Мы постились, а в сочельник19 говели «до Звезды». Мы «славили Христа» в Рождество и Пасху, и для смеха «получали» от папы по рублю «в ручку». Я никогда, до моей смерти, не забуду первого говения и исповеди, этого звона «пом-ни» и чмокающей грязи под ногами (* а на ногах уже весенние «калоши». Помните?), — смеси талого снега и навоза на почерневшей мостовой. И шары на углу улицы и главное капели. Почему-то Пост, звон, капели и крик галок, — все это — одно. И как-то трепетно и грустно, и чего-то как будто ждешь, и на душе чудесно. И где это все еще повторится на Божьем свете? А как пахнет в церкви у Плащаницы… Гиацинты, нарциссы, тюльпаны и много азалий, и свечи, и женщины в платочках черных.

Помните?

А причащалась я в детстве на Крестопоклонной20. С вечера уж старались не говорить много, — а то согрешишь. А на утро у кроватки платье белое и новые ленточки в косички, и няня тоже в светлом, и мама в белом платье, а на голове не шляпа, а шарф. И все идут и идут в церковь, и все такие особенные, нарядные и строгие.

Это прошло… Неужели навсегда?!

А помните ли Погребение Христа?!21

Я много раз в жизни переживала эту службу, но запомнила лишь одну.

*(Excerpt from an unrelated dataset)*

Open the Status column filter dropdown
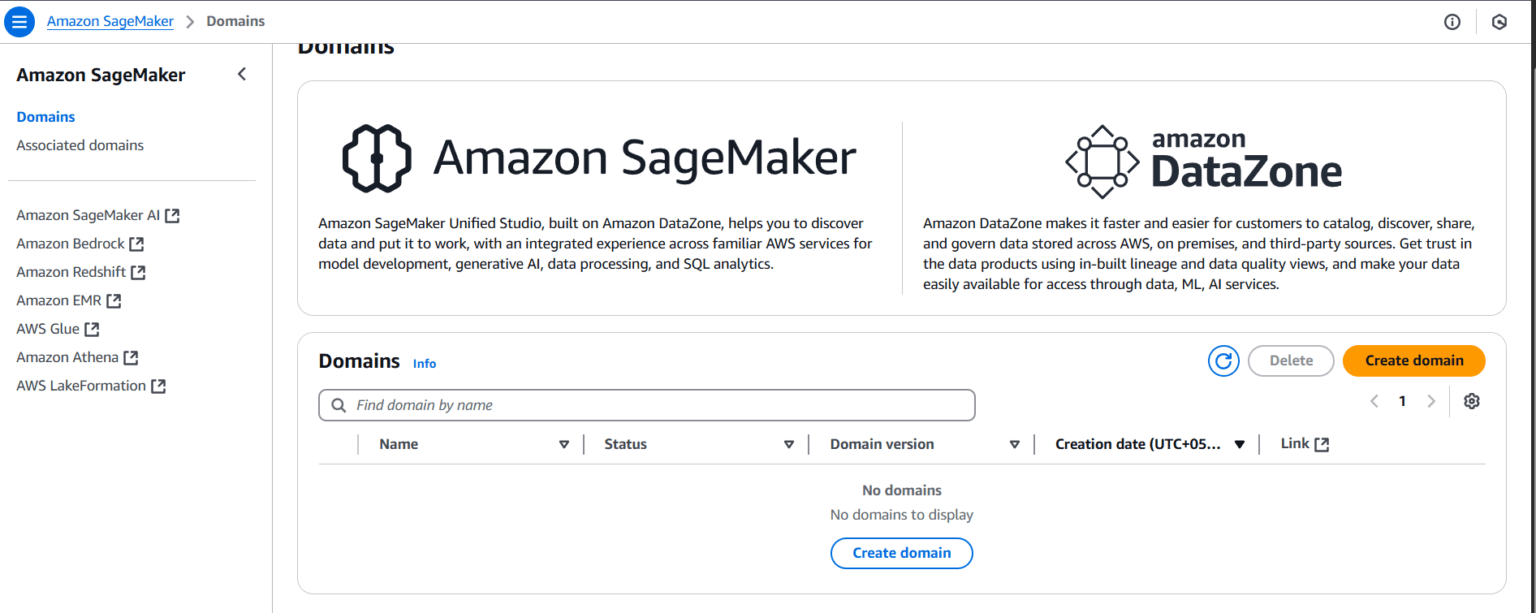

Мне было 7 лет. Я умолила маму взять меня [на] заутреню. Как величественна, как Божественна была та служба. На полу лежал можжевельник, все в черном, женщины в платках, все торжественно-грустно, все необычайно, и свет такой особенный. А пение! Когда понесли Плащаницу и запели «Благообразный Иосиф»22, я, помню, горько заплакала. Я совершенно реально увидела умершего Христа, без вопросов и сомнений шла я за Плащаницей, и сердце мое было полно горя, и не чувствуя веков, я была душой там, около Гефсимании. Как все это было величественно и просто. Как неповторимо чудесно.